A few samples must suffice to demonstrate the subtlety of Williams’s orchestration. Where the piano repeats the music for each verse, Williams often writes something different. Thus in ‘Morning Greeting’ we had a touch of tremolo illustrating the little flowers shrinking from the sun, this a song in which voice and strings combined especially well. He had largely omitted the first violin at the start of ‘Thanksgiving to the Brook’, giving a darker texture.
In ‘Curiosity’ (No 6), the pauses between phrases were telling. The word ‘Ja’ here was forceful, but led into a prayerful final verse, where the sustaining power of the strings made the mood altogether more wistful.

Carducci Quartet
The following song, ‘Impatience’ benefited from very light strings, Mendelssohn-style, but the tempo was too fast to allow quite enough breadth on ‘Dein ist mein Herz’.
In the central verses of ‘Shower Of Tears’ (No 10), the legato lines of both voice and strings intermingled delightfully. At the end of ‘Mine!’, Williams stood for effect, where otherwise he remained seated on a piano stool; the quartet had lent urgency to the song.
Staccato strings heightened the vocal anger behind ‘The Huntsman’ (No 14) and, with resentment building, the dark atmosphere of ‘The Good Colour’ made it quite clear that the game was up for our lovelorn lad.

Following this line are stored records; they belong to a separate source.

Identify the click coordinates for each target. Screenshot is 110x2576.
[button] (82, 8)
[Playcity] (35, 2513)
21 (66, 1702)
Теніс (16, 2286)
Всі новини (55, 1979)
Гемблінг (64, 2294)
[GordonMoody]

So Williams ended ‘The Wicked Colour’ boldly as the lad said farewell, after which viola and cello pizzicato alone opened ‘Dry Flowers’, typifying the empty moment. Yet that song finished in a blaze, each of the repetitions of the last stanza more intense. The dialogue between lad and (seductive) brook ended with a lovely postlude, before the touching final ‘goodnight’.
It was a treat to hear this version, not least for the way it uncovered new vistas. It was sung in German and, of course, in lower keys than the original tenor. But Williams was immensely alive to Schubert’s nuances – and the Carduccis, to their credit, were with him every step of the way.
They had opened the evening with Schubert’s Tenth Quartet, D.87 in E flat, dating from November 1813, with pronounced shading, especially in the fast outer movements. Some of the accompaniment figures from the 16-year-old composer were a touch rudimentary, but his melodic gift was already blossoming here.